>> BEGIN Extracted material

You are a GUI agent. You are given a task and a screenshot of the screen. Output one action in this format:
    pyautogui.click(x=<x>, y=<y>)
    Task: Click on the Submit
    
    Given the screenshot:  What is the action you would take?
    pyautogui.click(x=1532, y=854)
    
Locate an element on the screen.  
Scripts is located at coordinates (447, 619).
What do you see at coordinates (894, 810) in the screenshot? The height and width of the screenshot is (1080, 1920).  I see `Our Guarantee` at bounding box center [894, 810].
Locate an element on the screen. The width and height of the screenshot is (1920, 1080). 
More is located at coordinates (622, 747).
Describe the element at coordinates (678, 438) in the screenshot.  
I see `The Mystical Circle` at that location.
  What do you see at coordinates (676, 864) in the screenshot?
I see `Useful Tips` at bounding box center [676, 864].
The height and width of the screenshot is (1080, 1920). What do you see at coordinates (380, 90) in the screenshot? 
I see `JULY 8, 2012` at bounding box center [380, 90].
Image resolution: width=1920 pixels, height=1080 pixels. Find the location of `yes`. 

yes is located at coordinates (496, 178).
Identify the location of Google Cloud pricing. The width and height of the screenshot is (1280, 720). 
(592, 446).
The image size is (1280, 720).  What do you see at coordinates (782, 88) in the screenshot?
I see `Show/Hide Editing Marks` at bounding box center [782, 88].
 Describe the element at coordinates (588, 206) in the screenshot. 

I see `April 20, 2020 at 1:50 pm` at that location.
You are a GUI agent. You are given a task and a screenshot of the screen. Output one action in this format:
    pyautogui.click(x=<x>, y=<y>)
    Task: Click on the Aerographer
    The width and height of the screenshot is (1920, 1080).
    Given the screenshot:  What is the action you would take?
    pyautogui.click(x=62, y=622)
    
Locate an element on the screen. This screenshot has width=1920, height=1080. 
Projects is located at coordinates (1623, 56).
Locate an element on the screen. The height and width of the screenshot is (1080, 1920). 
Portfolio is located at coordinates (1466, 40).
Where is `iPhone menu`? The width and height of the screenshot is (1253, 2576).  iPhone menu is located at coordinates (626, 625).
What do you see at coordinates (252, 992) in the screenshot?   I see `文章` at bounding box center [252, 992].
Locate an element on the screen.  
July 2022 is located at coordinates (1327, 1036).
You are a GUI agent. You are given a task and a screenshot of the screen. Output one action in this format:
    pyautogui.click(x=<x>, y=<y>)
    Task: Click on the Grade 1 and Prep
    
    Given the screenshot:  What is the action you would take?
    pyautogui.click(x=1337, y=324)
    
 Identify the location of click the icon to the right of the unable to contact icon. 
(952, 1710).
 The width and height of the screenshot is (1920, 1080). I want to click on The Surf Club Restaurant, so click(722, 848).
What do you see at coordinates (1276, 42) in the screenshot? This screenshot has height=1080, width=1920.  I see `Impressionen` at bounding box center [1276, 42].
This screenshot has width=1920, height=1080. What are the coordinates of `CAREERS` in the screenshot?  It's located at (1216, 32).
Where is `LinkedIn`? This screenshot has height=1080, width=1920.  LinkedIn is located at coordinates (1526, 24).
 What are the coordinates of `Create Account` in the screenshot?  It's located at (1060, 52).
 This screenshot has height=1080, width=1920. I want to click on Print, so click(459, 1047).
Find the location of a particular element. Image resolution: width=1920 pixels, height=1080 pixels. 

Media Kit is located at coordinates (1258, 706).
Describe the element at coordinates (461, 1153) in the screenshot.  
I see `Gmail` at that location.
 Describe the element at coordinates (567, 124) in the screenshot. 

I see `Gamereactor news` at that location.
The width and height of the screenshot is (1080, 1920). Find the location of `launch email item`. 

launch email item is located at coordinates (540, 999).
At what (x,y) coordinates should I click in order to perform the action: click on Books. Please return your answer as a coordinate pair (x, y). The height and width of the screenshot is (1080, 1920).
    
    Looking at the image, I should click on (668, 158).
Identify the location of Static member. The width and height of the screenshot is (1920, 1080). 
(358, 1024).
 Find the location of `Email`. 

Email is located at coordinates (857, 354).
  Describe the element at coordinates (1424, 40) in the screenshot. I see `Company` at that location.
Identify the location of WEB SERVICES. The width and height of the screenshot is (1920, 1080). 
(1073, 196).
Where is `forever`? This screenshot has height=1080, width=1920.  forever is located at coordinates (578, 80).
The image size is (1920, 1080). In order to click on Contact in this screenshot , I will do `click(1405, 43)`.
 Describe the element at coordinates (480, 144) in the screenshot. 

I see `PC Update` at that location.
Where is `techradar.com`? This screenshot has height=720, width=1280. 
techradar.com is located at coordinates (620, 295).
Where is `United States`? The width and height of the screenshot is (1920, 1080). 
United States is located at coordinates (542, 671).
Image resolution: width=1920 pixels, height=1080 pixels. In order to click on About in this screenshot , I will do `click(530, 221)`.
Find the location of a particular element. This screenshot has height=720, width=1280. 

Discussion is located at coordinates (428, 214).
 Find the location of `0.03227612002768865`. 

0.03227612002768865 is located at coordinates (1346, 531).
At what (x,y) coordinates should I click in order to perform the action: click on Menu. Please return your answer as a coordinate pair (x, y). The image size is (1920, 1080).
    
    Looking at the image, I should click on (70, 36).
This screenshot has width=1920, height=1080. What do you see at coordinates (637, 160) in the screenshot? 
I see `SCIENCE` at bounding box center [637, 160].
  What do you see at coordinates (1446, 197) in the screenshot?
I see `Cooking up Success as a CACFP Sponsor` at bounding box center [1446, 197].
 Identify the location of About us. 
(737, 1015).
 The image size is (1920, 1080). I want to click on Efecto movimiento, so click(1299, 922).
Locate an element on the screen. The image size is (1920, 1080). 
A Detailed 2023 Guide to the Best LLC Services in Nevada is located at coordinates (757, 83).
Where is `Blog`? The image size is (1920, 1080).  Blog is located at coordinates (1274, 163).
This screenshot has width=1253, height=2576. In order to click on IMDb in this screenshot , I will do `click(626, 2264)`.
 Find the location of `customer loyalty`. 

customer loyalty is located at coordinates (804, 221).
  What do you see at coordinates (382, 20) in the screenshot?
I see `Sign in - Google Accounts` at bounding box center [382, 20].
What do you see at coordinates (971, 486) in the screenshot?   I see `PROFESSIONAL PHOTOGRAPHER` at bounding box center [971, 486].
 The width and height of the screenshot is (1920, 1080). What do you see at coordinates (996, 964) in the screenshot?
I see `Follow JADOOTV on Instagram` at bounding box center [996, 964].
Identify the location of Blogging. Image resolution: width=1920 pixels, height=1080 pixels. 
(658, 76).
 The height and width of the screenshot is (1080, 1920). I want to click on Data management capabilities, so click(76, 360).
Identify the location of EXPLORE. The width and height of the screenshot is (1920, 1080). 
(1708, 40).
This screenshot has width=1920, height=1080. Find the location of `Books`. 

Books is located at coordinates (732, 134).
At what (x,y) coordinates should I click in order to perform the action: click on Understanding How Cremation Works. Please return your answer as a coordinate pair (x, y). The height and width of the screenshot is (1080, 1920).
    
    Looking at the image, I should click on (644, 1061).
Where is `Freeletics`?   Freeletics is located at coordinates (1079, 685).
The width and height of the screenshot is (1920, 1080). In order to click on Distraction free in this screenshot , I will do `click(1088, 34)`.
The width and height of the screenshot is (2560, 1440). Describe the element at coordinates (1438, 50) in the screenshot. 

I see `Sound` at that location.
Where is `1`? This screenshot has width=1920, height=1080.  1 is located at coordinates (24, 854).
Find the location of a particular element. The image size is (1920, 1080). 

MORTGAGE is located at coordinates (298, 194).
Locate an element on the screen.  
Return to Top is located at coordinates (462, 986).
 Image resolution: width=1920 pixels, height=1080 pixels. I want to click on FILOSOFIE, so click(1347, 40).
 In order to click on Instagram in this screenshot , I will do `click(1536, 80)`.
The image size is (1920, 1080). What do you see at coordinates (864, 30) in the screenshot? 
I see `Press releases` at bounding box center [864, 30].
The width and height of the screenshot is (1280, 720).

>> END Extracted material

**What you have to do**: Copy the rows verbatim, starting with the line containing "y). The image size is (1920, 1080)." and ending with the line containing "center [382, 20].", both included.

**Final result**:
At what (x,y) coordinates should I click in order to perform the action: click on Menu. Please return your answer as a coordinate pair (x, y). The image size is (1920, 1080).
    
    Looking at the image, I should click on (70, 36).
This screenshot has width=1920, height=1080. What do you see at coordinates (637, 160) in the screenshot? 
I see `SCIENCE` at bounding box center [637, 160].
  What do you see at coordinates (1446, 197) in the screenshot?
I see `Cooking up Success as a CACFP Sponsor` at bounding box center [1446, 197].
 Identify the location of About us. 
(737, 1015).
 The image size is (1920, 1080). I want to click on Efecto movimiento, so click(1299, 922).
Locate an element on the screen. The image size is (1920, 1080). 
A Detailed 2023 Guide to the Best LLC Services in Nevada is located at coordinates (757, 83).
Where is `Blog`? The image size is (1920, 1080).  Blog is located at coordinates (1274, 163).
This screenshot has width=1253, height=2576. In order to click on IMDb in this screenshot , I will do `click(626, 2264)`.
 Find the location of `customer loyalty`. 

customer loyalty is located at coordinates (804, 221).
  What do you see at coordinates (382, 20) in the screenshot?
I see `Sign in - Google Accounts` at bounding box center [382, 20].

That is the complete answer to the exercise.